ReFoCUS:基于强化学习的上下文理解帧优化框架
ReFoCUS: Reinforcement-guided Frame Optimization for Contextual Understanding
June 2, 2025
作者: Hosu Lee, Junho Kim, Hyunjun Kim, Yong Man Ro
cs.AI
摘要
近期,大型多模态模型(LMMs)的进展已有效推动了视觉-语言推理能力的发展,然而,对视频内容的理解仍受限于次优的帧选择策略。现有方法多依赖静态启发式规则或外部检索模块来为视频-LLMs提供帧信息,这可能导致无法准确捕捉查询相关信息。为此,我们提出了ReFoCUS(基于强化学习的上下文理解帧优化框架),这是一种新颖的帧级策略优化框架,它将优化目标从文本响应转向视觉输入选择。ReFoCUS通过强化学习学习帧选择策略,利用源自参考LMM的奖励信号,反映模型对最能支持时间基础响应的帧的内在偏好。为了高效探索庞大的组合帧空间,我们采用了自回归的条件选择架构,确保时间连贯性的同时降低复杂度。
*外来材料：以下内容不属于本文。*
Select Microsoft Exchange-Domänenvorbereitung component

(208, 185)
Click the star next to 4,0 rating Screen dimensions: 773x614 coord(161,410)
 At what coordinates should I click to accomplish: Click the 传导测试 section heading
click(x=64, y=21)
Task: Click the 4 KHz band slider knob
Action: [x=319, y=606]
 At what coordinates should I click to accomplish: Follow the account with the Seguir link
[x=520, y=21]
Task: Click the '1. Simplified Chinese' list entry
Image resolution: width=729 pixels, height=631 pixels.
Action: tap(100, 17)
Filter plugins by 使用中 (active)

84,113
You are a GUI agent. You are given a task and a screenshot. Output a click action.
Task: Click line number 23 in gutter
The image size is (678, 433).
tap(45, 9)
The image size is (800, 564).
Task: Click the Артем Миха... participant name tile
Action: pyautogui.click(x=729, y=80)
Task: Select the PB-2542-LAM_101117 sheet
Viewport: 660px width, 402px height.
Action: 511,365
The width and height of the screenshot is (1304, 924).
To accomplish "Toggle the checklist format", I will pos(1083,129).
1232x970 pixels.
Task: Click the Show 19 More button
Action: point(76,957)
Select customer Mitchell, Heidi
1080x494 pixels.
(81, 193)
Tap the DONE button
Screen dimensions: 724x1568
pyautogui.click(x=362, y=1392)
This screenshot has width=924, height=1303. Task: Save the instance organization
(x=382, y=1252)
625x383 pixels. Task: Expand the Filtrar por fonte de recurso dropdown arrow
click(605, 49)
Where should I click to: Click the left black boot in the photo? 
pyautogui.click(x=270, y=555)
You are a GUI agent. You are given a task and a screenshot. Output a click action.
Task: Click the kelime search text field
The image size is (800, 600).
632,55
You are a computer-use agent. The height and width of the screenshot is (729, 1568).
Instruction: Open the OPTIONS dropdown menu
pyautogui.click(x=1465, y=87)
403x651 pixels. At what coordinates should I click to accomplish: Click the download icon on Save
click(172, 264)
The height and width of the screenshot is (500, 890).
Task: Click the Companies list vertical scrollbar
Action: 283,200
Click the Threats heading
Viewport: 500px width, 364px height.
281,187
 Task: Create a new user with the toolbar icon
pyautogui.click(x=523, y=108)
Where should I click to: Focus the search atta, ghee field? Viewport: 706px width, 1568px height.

我们的方法无需帧级别的显式监督,并在多个视频问答基准测试中持续提升推理性能,凸显了将帧选择与模型内部效用对齐的优势。
English
Recent progress in Large Multi-modal Models (LMMs) has enabled effective
vision-language reasoning, yet the ability to understand video content remains
constrained by suboptimal frame selection strategies. Existing approaches often
rely on static heuristics or external retrieval modules to feed frame
information into video-LLMs, which may fail to provide the query-relevant
information. In this work, we introduce ReFoCUS (Reinforcement-guided Frame
Optimization for Contextual UnderStanding), a novel frame-level policy
optimization framework that shifts the optimization target from textual
responses to visual input selection. ReFoCUS learns a frame selection policy
via reinforcement learning, using reward signals derived from a reference LMM
to reflect the model's intrinsic preferences for frames that best support
temporally grounded responses. To efficiently explore the large combinatorial
frame space, we employ an autoregressive, conditional selection architecture
that ensures temporal coherence while reducing complexity. Our approach does
not require explicit supervision at the frame-level and consistently improves
reasoning performance across multiple video QA benchmarks, highlighting the
benefits of aligning frame selection with model-internal utility.